» **Problem to work on**
Convert the entries below into a JSON list of strings, with one string for each line and no strings for blank lines.

>> START Data to process

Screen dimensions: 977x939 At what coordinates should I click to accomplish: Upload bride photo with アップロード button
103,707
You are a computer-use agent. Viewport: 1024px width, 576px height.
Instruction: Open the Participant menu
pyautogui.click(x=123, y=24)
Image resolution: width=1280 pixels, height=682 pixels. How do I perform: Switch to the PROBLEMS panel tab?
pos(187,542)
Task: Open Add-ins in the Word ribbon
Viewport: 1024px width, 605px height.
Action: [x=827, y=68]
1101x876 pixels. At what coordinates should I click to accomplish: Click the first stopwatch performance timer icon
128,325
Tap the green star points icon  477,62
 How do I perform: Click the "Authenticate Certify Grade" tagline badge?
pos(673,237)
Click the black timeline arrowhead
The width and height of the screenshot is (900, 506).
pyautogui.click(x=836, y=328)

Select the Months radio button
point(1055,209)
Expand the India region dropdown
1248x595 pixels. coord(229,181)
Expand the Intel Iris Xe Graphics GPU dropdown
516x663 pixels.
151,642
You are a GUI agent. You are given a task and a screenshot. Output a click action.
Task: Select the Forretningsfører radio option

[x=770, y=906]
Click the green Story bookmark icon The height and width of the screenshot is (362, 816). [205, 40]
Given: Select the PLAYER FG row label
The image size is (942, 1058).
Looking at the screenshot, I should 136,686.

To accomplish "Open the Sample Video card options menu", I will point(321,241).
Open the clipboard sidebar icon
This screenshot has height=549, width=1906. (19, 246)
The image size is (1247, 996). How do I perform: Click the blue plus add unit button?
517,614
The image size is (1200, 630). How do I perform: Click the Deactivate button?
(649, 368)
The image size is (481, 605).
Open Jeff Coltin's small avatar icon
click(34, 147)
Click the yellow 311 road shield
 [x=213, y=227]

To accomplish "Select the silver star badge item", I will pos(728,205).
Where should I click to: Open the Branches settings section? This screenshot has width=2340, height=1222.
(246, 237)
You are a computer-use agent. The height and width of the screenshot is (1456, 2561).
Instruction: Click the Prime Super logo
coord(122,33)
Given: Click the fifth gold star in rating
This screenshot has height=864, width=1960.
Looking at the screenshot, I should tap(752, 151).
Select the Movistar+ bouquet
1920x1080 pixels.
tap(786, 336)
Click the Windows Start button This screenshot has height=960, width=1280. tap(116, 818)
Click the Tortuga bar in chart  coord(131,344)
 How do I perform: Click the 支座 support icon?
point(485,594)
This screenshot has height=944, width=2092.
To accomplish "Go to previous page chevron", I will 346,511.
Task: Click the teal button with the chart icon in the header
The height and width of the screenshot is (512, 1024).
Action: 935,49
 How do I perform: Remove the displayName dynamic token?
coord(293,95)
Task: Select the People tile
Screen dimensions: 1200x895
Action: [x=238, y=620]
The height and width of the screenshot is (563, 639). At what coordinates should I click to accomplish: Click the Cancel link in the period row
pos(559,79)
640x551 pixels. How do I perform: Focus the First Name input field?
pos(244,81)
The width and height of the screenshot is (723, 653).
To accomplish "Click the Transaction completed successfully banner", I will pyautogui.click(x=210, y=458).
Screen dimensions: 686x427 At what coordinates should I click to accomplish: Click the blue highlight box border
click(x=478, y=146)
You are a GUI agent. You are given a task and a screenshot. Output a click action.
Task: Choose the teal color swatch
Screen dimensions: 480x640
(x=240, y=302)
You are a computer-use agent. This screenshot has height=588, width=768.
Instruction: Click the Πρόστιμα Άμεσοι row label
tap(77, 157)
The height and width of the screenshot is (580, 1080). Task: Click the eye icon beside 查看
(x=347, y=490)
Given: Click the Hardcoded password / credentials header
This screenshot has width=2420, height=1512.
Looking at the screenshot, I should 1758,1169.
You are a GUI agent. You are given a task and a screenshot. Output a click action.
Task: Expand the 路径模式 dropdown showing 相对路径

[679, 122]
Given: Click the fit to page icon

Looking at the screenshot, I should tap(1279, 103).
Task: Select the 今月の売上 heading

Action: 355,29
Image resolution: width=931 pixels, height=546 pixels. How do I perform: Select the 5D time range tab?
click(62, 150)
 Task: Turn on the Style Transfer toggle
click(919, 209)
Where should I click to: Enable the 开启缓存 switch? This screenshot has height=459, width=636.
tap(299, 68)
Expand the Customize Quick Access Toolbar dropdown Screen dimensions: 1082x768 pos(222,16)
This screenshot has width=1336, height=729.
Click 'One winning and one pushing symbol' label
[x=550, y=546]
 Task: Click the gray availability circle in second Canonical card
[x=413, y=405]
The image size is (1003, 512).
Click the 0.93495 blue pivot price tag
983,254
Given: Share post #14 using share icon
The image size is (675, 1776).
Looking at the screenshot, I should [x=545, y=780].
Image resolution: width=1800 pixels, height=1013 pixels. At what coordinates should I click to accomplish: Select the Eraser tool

>> END Data to process

» **Solution below**
[
  "Screen dimensions: 977x939 At what coordinates should I click to accomplish: Upload bride photo with アップロード button",
  "103,707",
  "You are a computer-use agent. Viewport: 1024px width, 576px height.",
  "Instruction: Open the Participant menu",
  "pyautogui.click(x=123, y=24)",
  "Image resolution: width=1280 pixels, height=682 pixels. How do I perform: Switch to the PROBLEMS panel tab?",
  "pos(187,542)",
  "Task: Open Add-ins in the Word ribbon",
  "Viewport: 1024px width, 605px height.",
  "Action: [x=827, y=68]",
  "1101x876 pixels. At what coordinates should I click to accomplish: Click the first stopwatch performance timer icon",
  "128,325",
  "Tap the green star points icon  477,62",
  " How do I perform: Click the \"Authenticate Certify Grade\" tagline badge?",
  "pos(673,237)",
  "Click the black timeline arrowhead",
  "The width and height of the screenshot is (900, 506).",
  "pyautogui.click(x=836, y=328)",
  "Select the Months radio button",
  "point(1055,209)",
  "Expand the India region dropdown",
  "1248x595 pixels. coord(229,181)",
  "Expand the Intel Iris Xe Graphics GPU dropdown",
  "516x663 pixels.",
  "151,642",
  "You are a GUI agent. You are given a task and a screenshot. Output a click action.",
  "Task: Select the Forretningsfører radio option",
  "[x=770, y=906]",
  "Click the green Story bookmark icon The height and width of the screenshot is (362, 816). [205, 40]",
  "Given: Select the PLAYER FG row label",
  "The image size is (942, 1058).",
  "Looking at the screenshot, I should 136,686.",
  "To accomplish \"Open the Sample Video card options menu\", I will point(321,241).",
  "Open the clipboard sidebar icon",
  "This screenshot has height=549, width=1906. (19, 246)",
  "The image size is (1247, 996). How do I perform: Click the blue plus add unit button?",
  "517,614",
  "The image size is (1200, 630). How do I perform: Click the Deactivate button?",
  "(649, 368)",
  "The image size is (481, 605).",
  "Open Jeff Coltin's small avatar icon",
  "click(34, 147)",
  "Click the yellow 311 road shield",
  " [x=213, y=227]",
  "To accomplish \"Select the silver star badge item\", I will pos(728,205).",
  "Where should I click to: Open the Branches settings section? This screenshot has width=2340, height=1222.",
  "(246, 237)",
  "You are a computer-use agent. The height and width of the screenshot is (1456, 2561).",
  "Instruction: Click the Prime Super logo",
  "coord(122,33)",
  "Given: Click the fifth gold star in rating",
  "This screenshot has height=864, width=1960.",
  "Looking at the screenshot, I should tap(752, 151).",
  "Select the Movistar+ bouquet",
  "1920x1080 pixels.",
  "tap(786, 336)",
  "Click the Windows Start button This screenshot has height=960, width=1280. tap(116, 818)",
  "Click the Tortuga bar in chart  coord(131,344)",
  " How do I perform: Click the 支座 support icon?",
  "point(485,594)",
  "This screenshot has height=944, width=2092.",
  "To accomplish \"Go to previous page chevron\", I will 346,511.",
  "Task: Click the teal button with the chart icon in the header",
  "The height and width of the screenshot is (512, 1024).",
  "Action: 935,49",
  " How do I perform: Remove the displayName dynamic token?",
  "coord(293,95)",
  "Task: Select the People tile",
  "Screen dimensions: 1200x895",
  "Action: [x=238, y=620]",
  "The height and width of the screenshot is (563, 639). At what coordinates should I click to accomplish: Click the Cancel link in the period row",
  "pos(559,79)",
  "640x551 pixels. How do I perform: Focus the First Name input field?",
  "pos(244,81)",
  "The width and height of the screenshot is (723, 653).",
  "To accomplish \"Click the Transaction completed successfully banner\", I will pyautogui.click(x=210, y=458).",
  "Screen dimensions: 686x427 At what coordinates should I click to accomplish: Click the blue highlight box border",
  "click(x=478, y=146)",
  "You are a GUI agent. You are given a task and a screenshot. Output a click action.",
  "Task: Choose the teal color swatch",
  "Screen dimensions: 480x640",
  "(x=240, y=302)",
  "You are a computer-use agent. This screenshot has height=588, width=768.",
  "Instruction: Click the Πρόστιμα Άμεσοι row label",
  "tap(77, 157)",
  "The height and width of the screenshot is (580, 1080). Task: Click the eye icon beside 查看",
  "(x=347, y=490)",
  "Given: Click the Hardcoded password / credentials header",
  "This screenshot has width=2420, height=1512.",
  "Looking at the screenshot, I should 1758,1169.",
  "You are a GUI agent. You are given a task and a screenshot. Output a click action.",
  "Task: Expand the 路径模式 dropdown showing 相对路径",
  "[679, 122]",
  "Given: Click the fit to page icon",
  "Looking at the screenshot, I should tap(1279, 103).",
  "Task: Select the 今月の売上 heading",
  "Action: 355,29",
  "Image resolution: width=931 pixels, height=546 pixels. How do I perform: Select the 5D time range tab?",
  "click(62, 150)",
  " Task: Turn on the Style Transfer toggle",
  "click(919, 209)",
  "Where should I click to: Enable the 开启缓存 switch? This screenshot has height=459, width=636.",
  "tap(299, 68)",
  "Expand the Customize Quick Access Toolbar dropdown Screen dimensions: 1082x768 pos(222,16)",
  "This screenshot has width=1336, height=729.",
  "Click 'One winning and one pushing symbol' label",
  "[x=550, y=546]",
  " Task: Click the gray availability circle in second Canonical card",
  "[x=413, y=405]",
  "The image size is (1003, 512).",
  "Click the 0.93495 blue pivot price tag",
  "983,254",
  "Given: Share post #14 using share icon",
  "The image size is (675, 1776).",
  "Looking at the screenshot, I should [x=545, y=780].",
  "Image resolution: width=1800 pixels, height=1013 pixels. At what coordinates should I click to accomplish: Select the Eraser tool"
]